The focus of the ban is the concern for the safety of students: Although the numbers are small, the batteries installed in these vehicles (in the case of inferior products) are becoming more and more likely to catch fire while being charged, and no campus wants – rightly so – to create a dangerous (also potential) situation for its students. Aside from that, Accidents involving e-bikes, scooters and pedestrians cannot be ignoredespecially in the university context where there is a large number of people often distracted and/or in a hurry.
The prerequisites for possible accidents, also in this case, are all present and are often cited in the official documents of the campus supporters of the ban.
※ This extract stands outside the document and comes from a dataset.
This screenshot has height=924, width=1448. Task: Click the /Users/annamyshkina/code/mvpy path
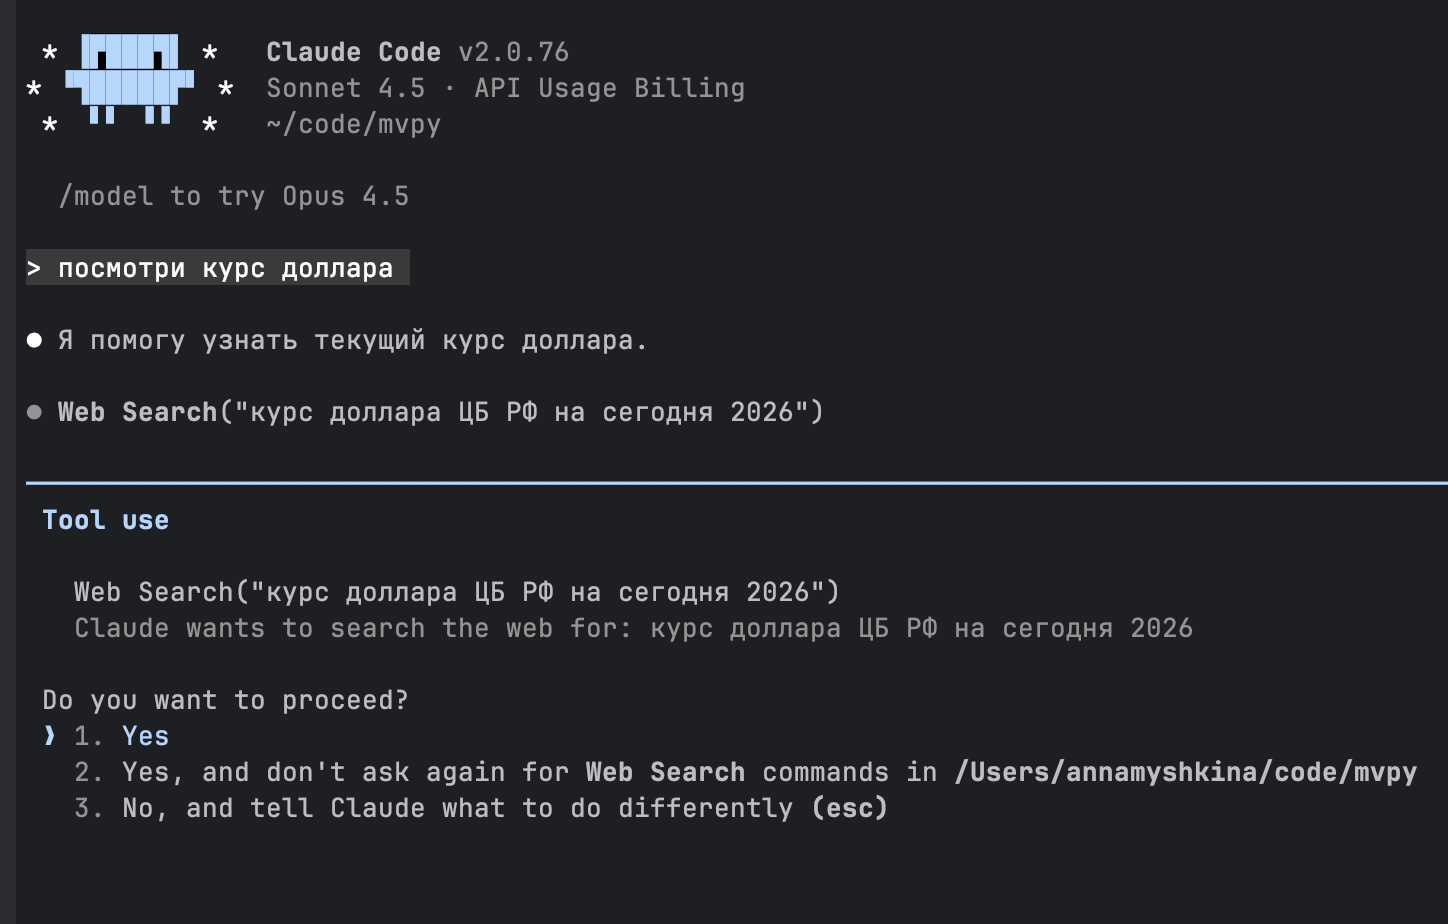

Boston College trustees, for example, sent a letter to students earlier this year giving both examples of the reason for the ban:
“In recent weeks, Boston College trustees have become increasingly concerned about the use of electric bicycles and other electric transportation devices on campus, particularly with regard to the personal health and safety of cyclists, pedestrians and building occupants. Many faculty, staff and students have reported near misses and restricted access to facilities due to improperly stowed e-bikes and scooters, and charging the lithium batteries in such vehicles has resulted in numerous fires across the United States. In addition, several British Columbia students sustained injuries from falls from e-bikes and scooters, and these incidents have resulted in serious injuries on college campuses across the country.”.
In addition to Boston College, Fordham University in New York City and Yale University have also banned all battery-powered transportation; San Diego State University also shared the same opinion, which then reversed its steps and reversed the decision. after a significant backlash.